■ DESCRIPTION OF THE TASK
When the string "agent" is part of a line in the data below, report the whole line.

*** MATERIAL TO PROCESS

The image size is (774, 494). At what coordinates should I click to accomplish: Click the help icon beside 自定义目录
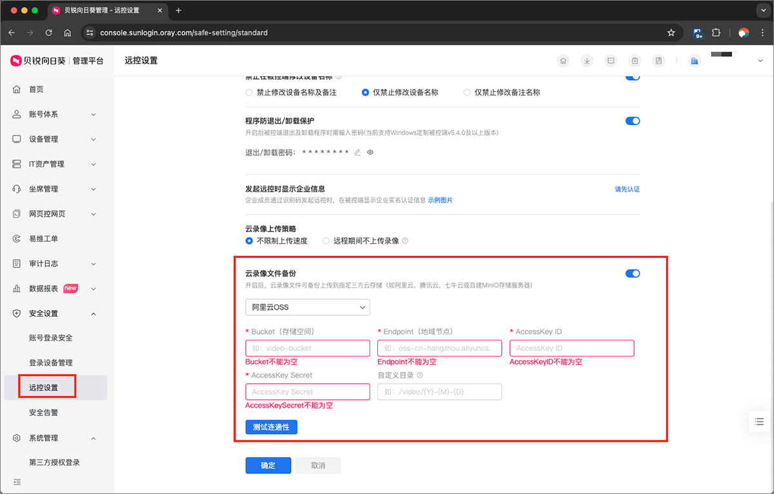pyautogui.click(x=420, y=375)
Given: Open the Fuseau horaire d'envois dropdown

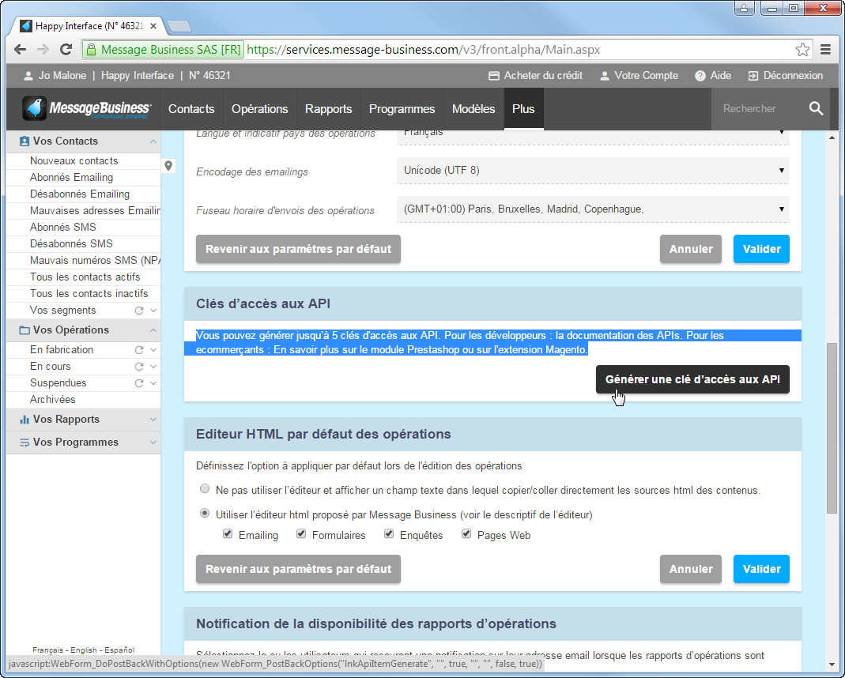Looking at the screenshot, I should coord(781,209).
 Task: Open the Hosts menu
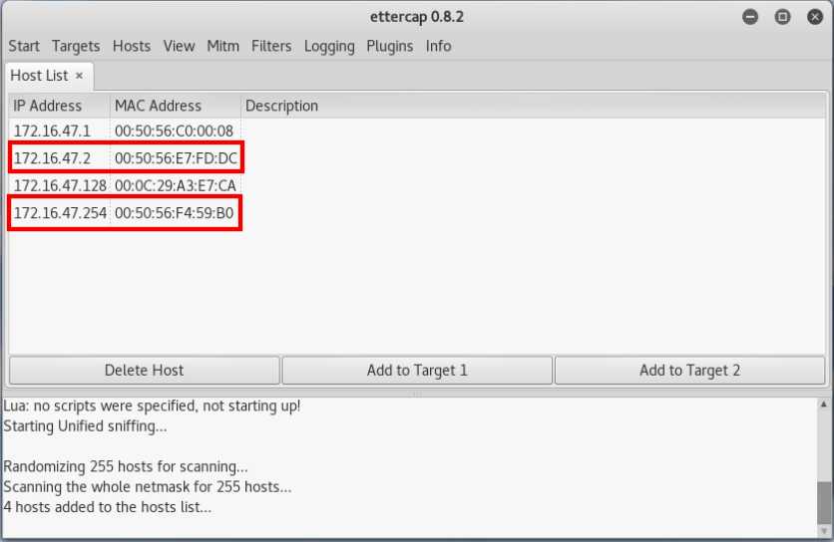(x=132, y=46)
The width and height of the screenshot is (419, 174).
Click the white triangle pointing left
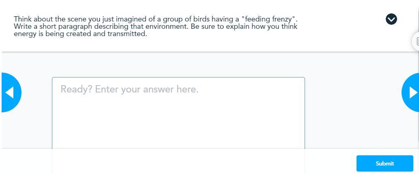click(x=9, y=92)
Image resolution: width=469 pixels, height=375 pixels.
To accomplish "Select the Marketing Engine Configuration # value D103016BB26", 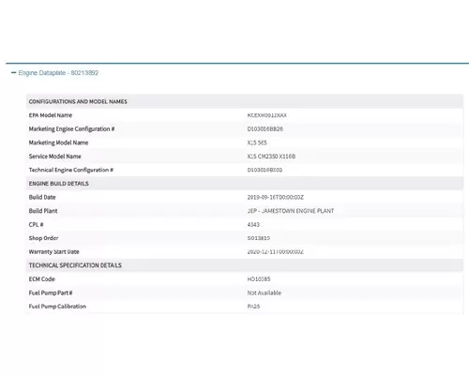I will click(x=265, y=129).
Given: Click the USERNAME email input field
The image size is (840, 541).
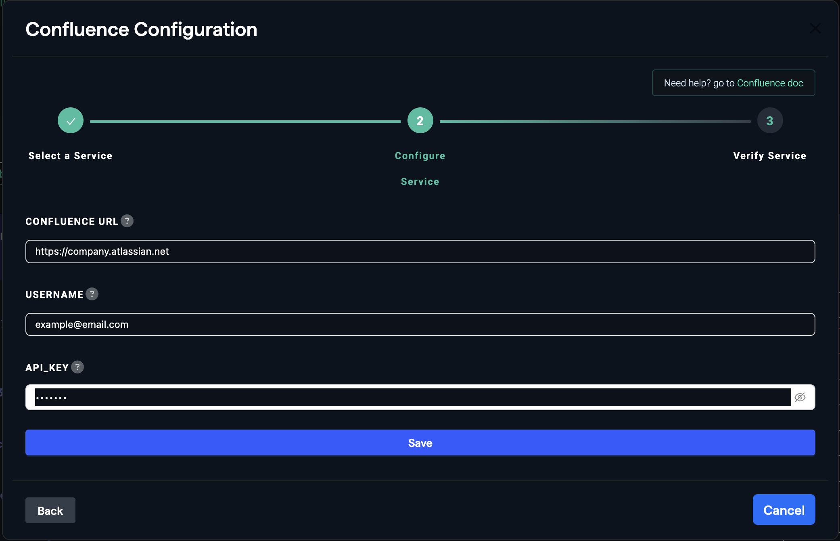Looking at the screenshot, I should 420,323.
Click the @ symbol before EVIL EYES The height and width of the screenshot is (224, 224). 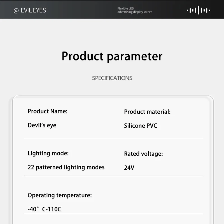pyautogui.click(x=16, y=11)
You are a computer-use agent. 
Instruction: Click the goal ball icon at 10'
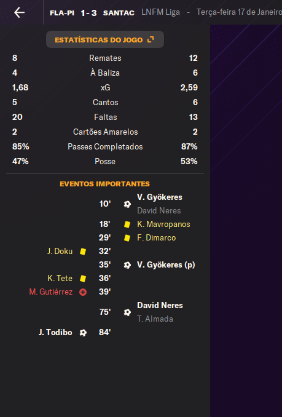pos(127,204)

******
*** MATERIAL TO PROCESS

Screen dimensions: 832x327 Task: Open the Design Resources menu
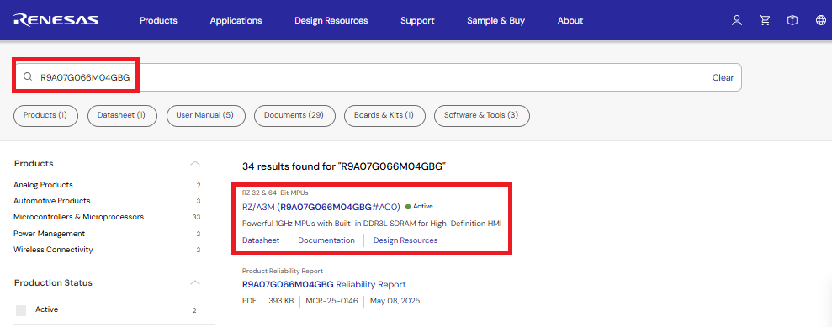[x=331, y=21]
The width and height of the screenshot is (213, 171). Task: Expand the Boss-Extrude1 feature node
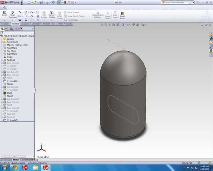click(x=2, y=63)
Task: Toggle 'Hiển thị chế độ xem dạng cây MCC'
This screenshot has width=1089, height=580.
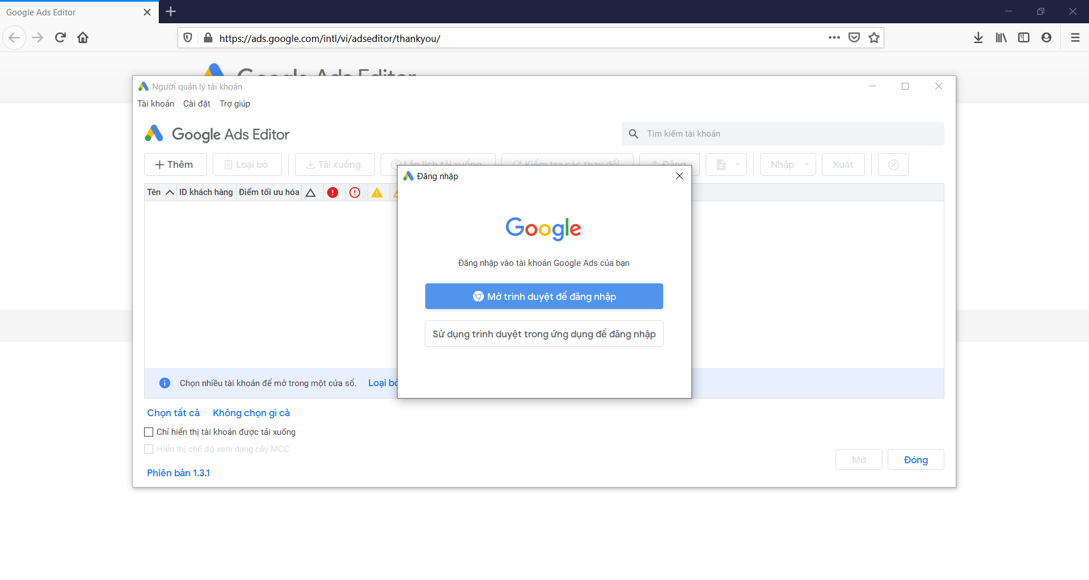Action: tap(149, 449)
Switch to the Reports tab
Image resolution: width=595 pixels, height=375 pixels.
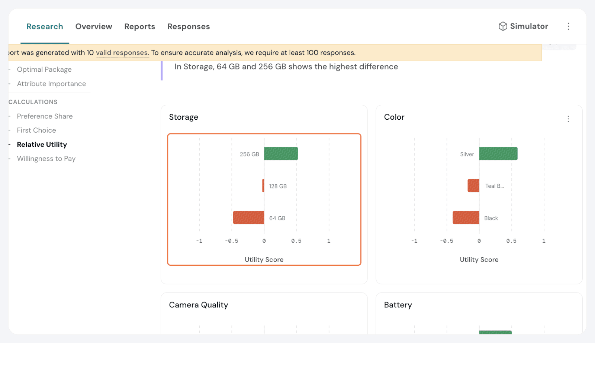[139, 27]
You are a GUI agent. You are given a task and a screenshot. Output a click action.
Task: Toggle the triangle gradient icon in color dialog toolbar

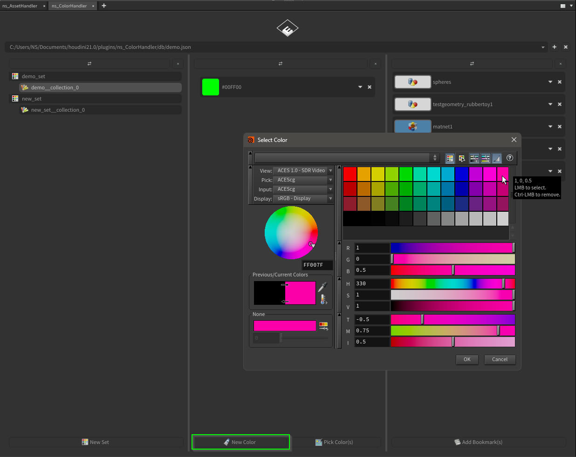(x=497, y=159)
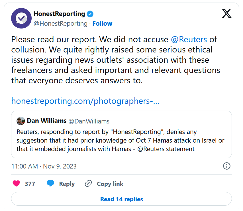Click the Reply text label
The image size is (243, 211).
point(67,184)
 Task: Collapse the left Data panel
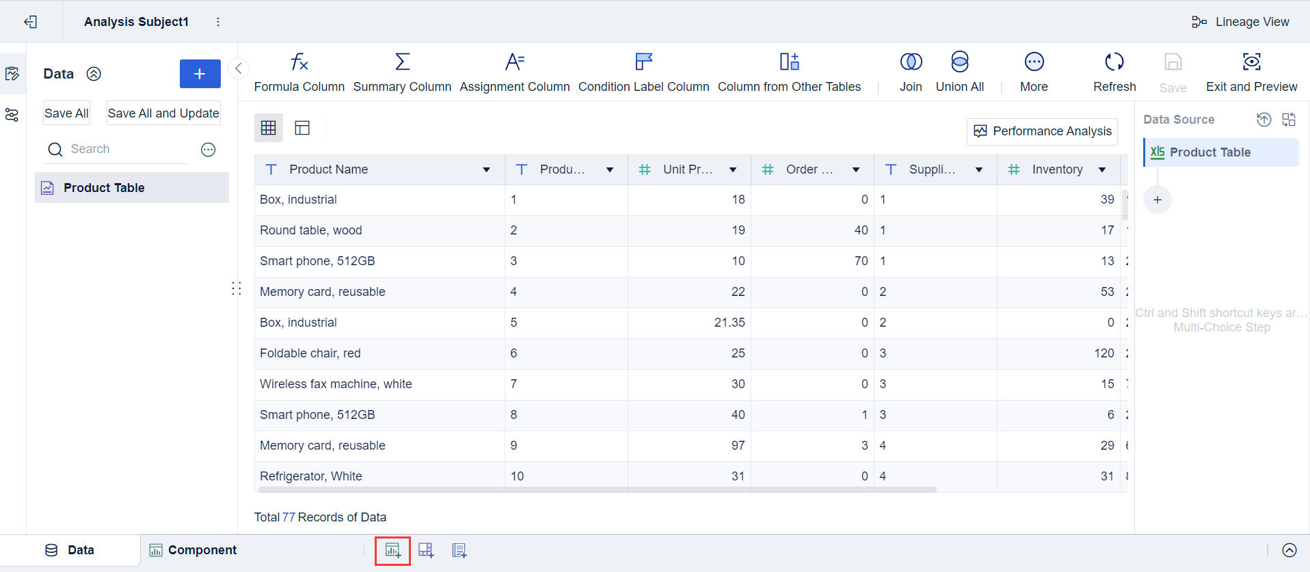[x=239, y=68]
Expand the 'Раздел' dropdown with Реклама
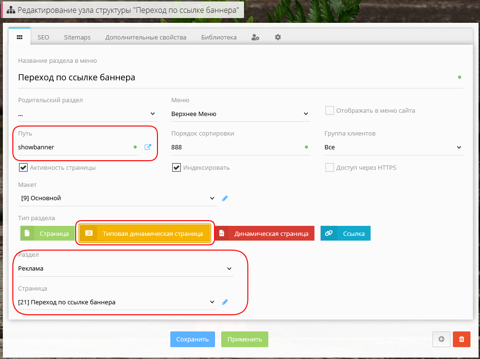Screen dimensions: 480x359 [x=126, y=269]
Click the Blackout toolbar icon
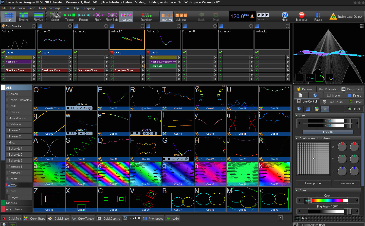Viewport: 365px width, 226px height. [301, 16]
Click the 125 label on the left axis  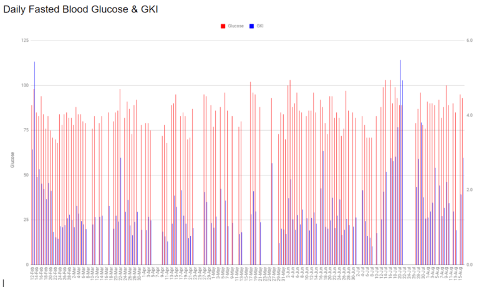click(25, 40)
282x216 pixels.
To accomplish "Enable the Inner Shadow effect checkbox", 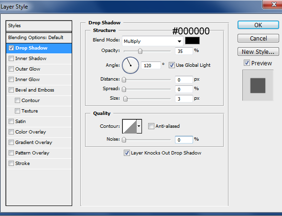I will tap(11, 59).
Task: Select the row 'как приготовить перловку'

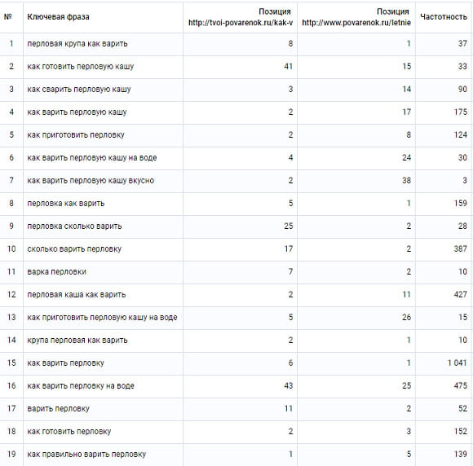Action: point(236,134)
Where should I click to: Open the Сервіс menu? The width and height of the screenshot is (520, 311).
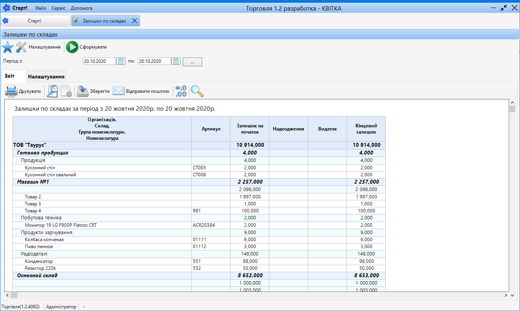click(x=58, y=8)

******

■ WRITTEN SOLUTION
You are a computer-use agent. 
You are a GUI agent. You are given a task and a screenshot. Output a click action.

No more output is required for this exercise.